[MATERIAL SHOWN — start]
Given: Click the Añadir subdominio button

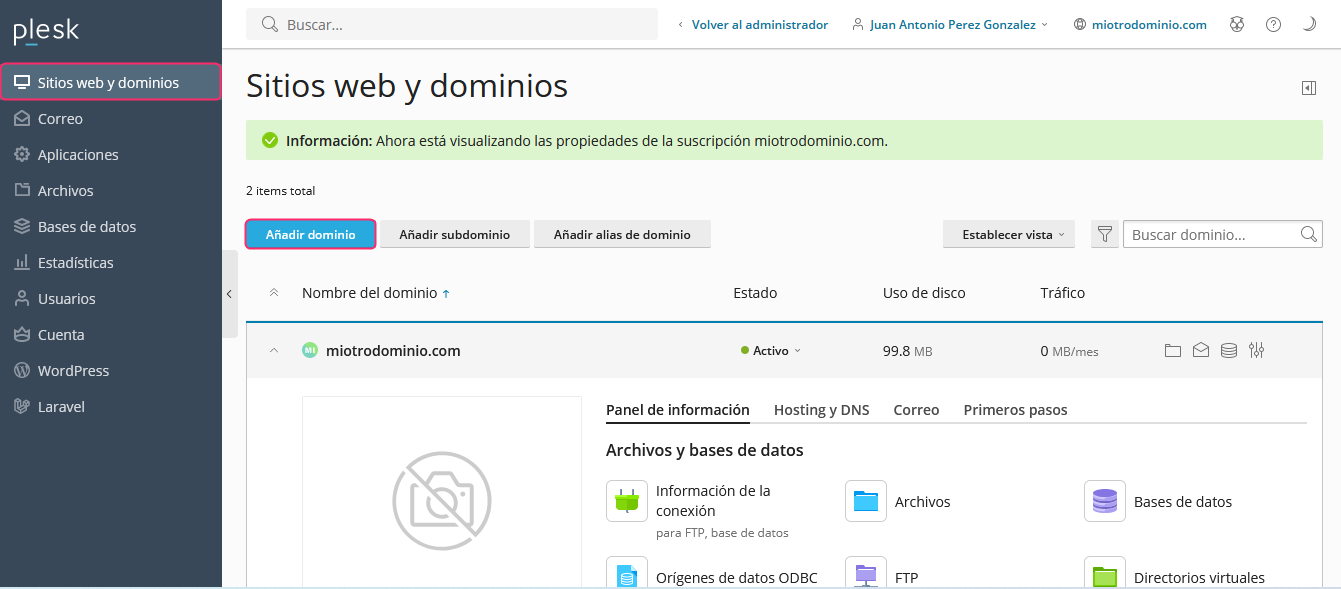Looking at the screenshot, I should 454,235.
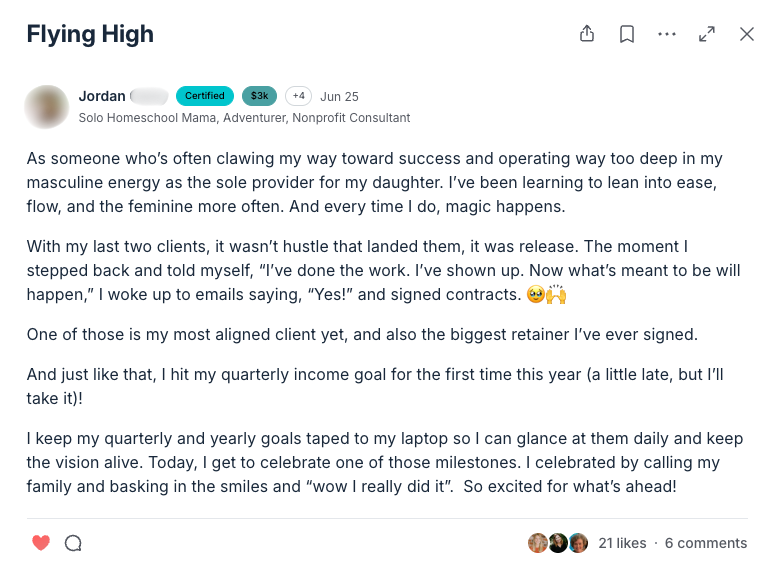The width and height of the screenshot is (779, 574).
Task: Click Jordan's profile avatar
Action: click(x=47, y=106)
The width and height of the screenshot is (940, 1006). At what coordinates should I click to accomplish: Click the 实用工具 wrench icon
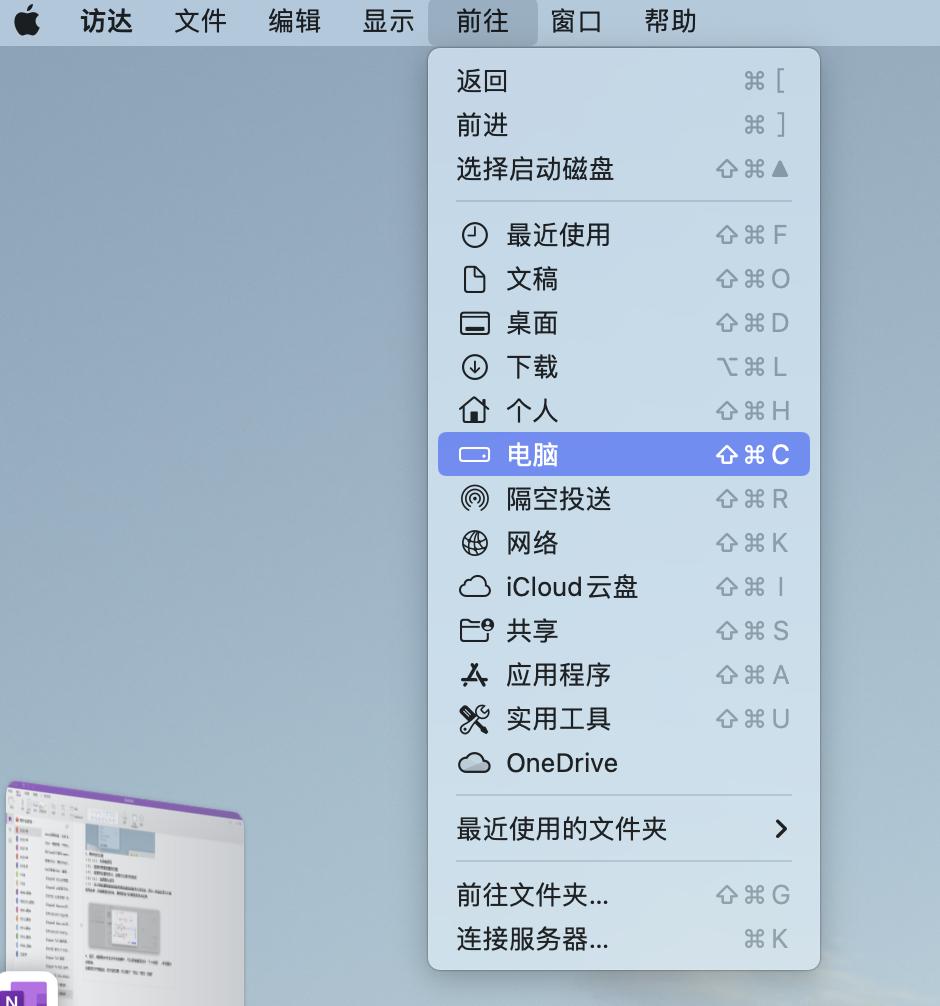pyautogui.click(x=474, y=719)
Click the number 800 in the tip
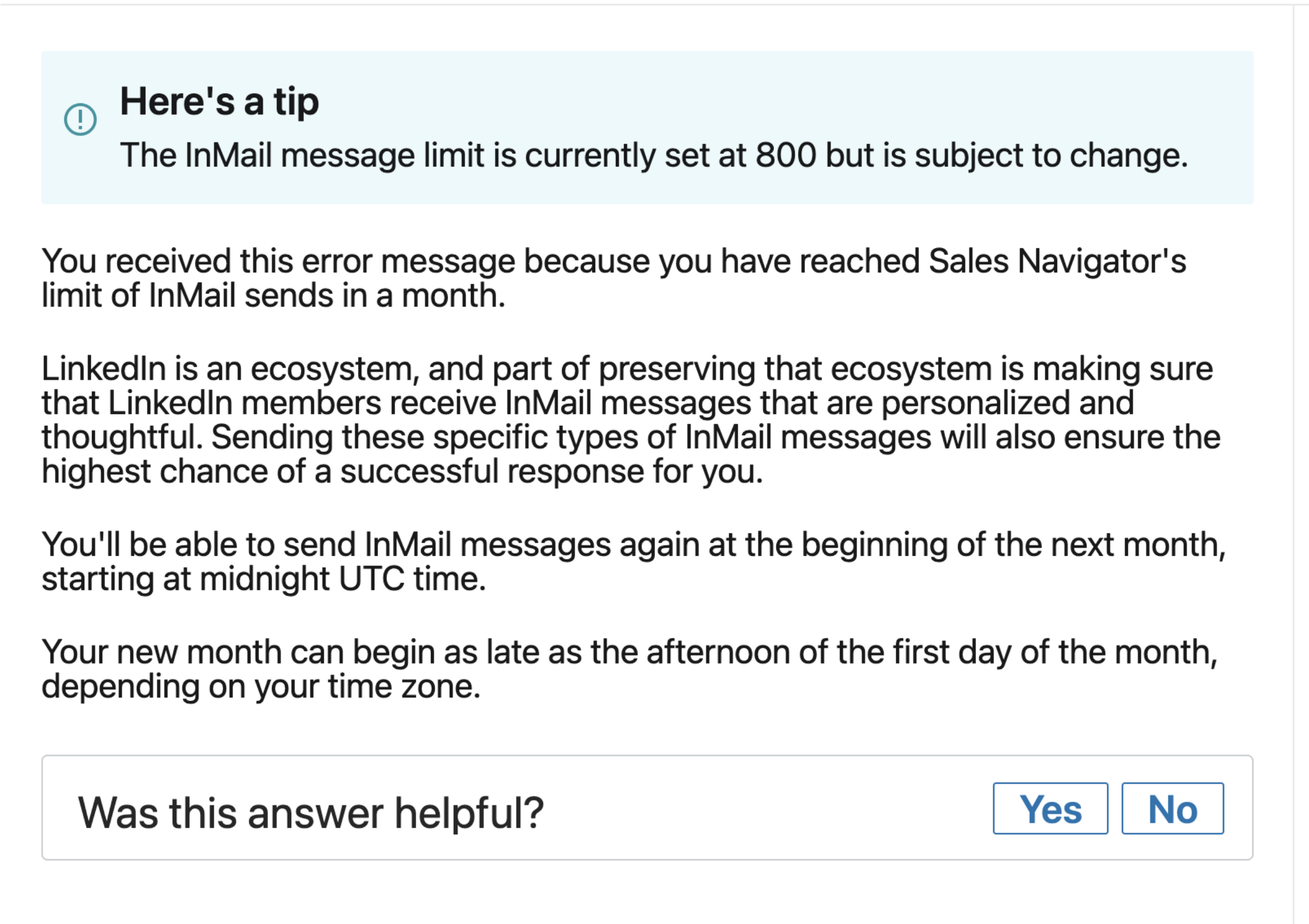The image size is (1309, 924). coord(785,156)
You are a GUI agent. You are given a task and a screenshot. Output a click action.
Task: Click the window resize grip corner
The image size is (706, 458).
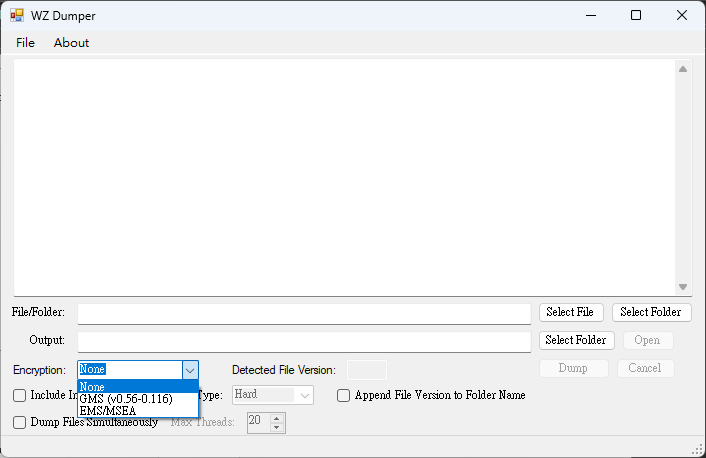coord(697,449)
[MATERIAL SHOWN — finish]
## TASK BRIEF
Transcription of the lines from the one with "You are a GUI" through the end of the entries is required, exact and with no pictures.

## COMPLETED TASK
You are a GUI agent. You are given a task and a screenshot. Output a click action.
Task: Click the window resize grip corner
The image size is (706, 458).
coord(697,449)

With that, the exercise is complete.